The problem
Find every line in the entries below that contains the string "icon" and copy each such line. Case counts.

Data to use
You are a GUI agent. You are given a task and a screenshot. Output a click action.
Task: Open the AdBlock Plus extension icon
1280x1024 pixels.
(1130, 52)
==
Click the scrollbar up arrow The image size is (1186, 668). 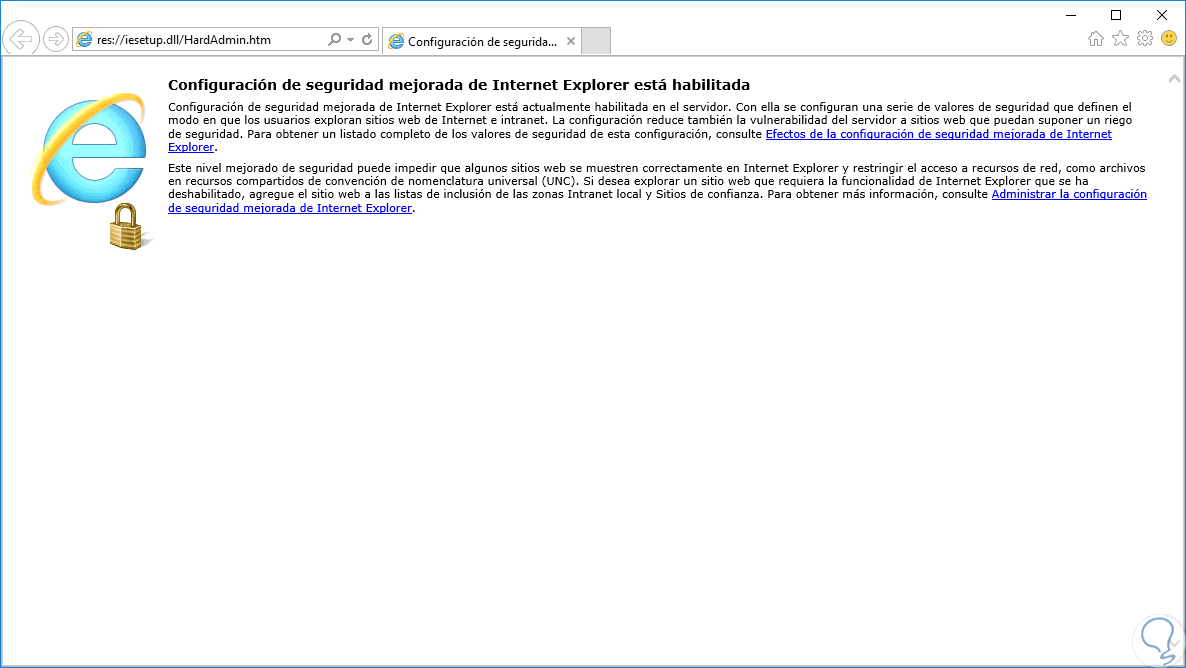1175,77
---
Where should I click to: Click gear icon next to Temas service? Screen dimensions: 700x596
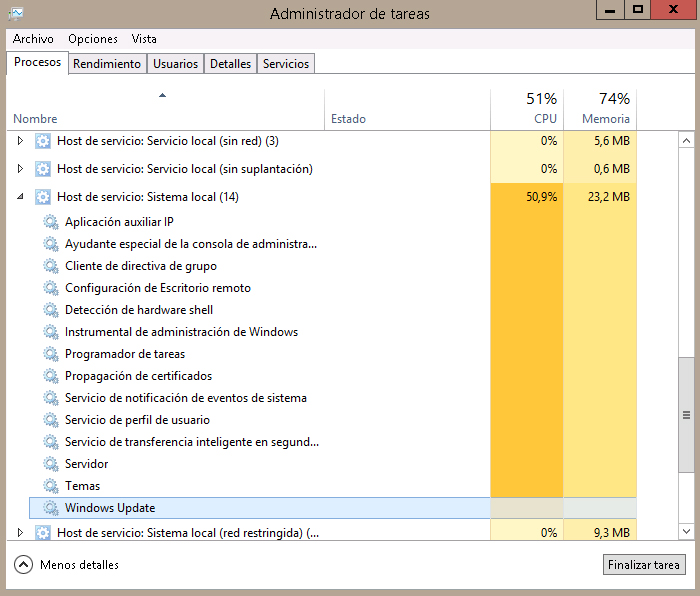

Written answer
Task: Open the AdBlock Plus extension icon
Where should I click to: Click gear icon next to Temas service? Screen dimensions: 700x596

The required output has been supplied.